The first -core was hardcore. It was about intensity, sincerity, aggression. As Pulp said on their 1998 album This is Hardcore: “You can't be a spectator, oh no / You got to take these dreams and make them whole.” To append a word with -core is to take it to the extreme, to invest in one aesthetic vision above all others.
After the 2014 virality of the normcore meme, the aesthetic potential of the suffix blossomed into a thousand varietals. Today, one of the best encyclopedias of the cores can be found on Aesthetics Wiki. You’ve probably heard of cottagecore by now. But what about rainbowcore? Or goblincore? Or nostalgiacore?
Note: Aesthetics Wiki entries are not exclusively -cores. Many also use less contemporary meme suffixes like -punk (i.e. steampunk) and -wave (i.e. chillwave).
The Matrix (1999) sits in a weird place culturally. It’s an allegory for transition to some, an allegory for right wing radicalization for others. Despite the Wachowskis best intentions, the latter association won. Men’s rights activists have been talking about being ‘redpilled’ on internet forums like 4chan for over a decade now. As the concept spread, the linguistic construction spawned imitators. To be blackpilled meant to become nihilistic about all possibilities of political reform. To be bluepilled meant to be totally in thrall to Establishment Democrats.
Over the last two years, the earnest political implications of the suffix have melted away. It’s now common Twitter parlance, popping up in both semi-serious and semi-satirical contexts. Convinced the future it Bitcoin? Maybe you are cryptopilled. Interested in starting a zine? Perhaps you are printpilled. Excited by new nutritional research concerning cheese? Yes, you are dairypilled.
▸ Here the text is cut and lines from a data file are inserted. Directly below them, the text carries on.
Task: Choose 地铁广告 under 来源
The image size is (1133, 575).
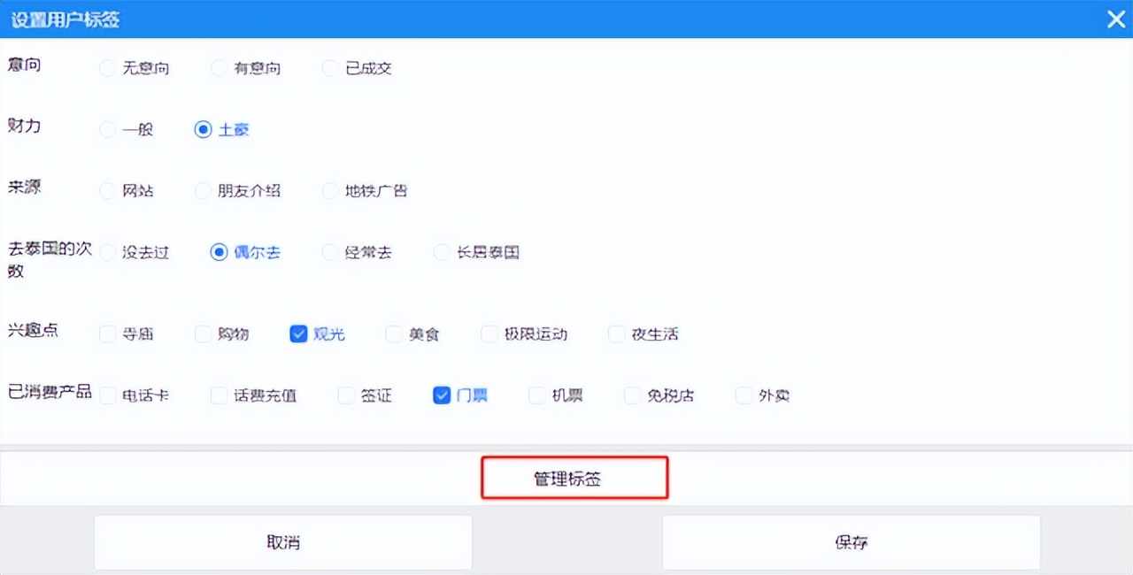Action: [x=329, y=190]
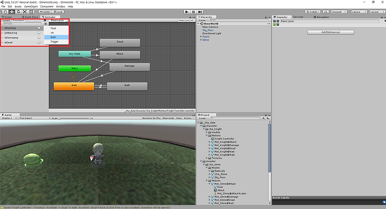Switch to the Scene tab
Viewport: 386px width, 209px height.
pyautogui.click(x=7, y=17)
What unites all these disparate uses are their concern for narrative. To be pilled is to buy into a story, large or small, that is in some way oppositional to the mainstream. Whether that is heart-healthy cheddar or QAnon remains up to you.
In 2021, it’s not about who you are—its about what you believe. Adrift in our bedrooms, tapping into our tiny little screens, we find our community, our scene, our whatever via the stories that motivate us.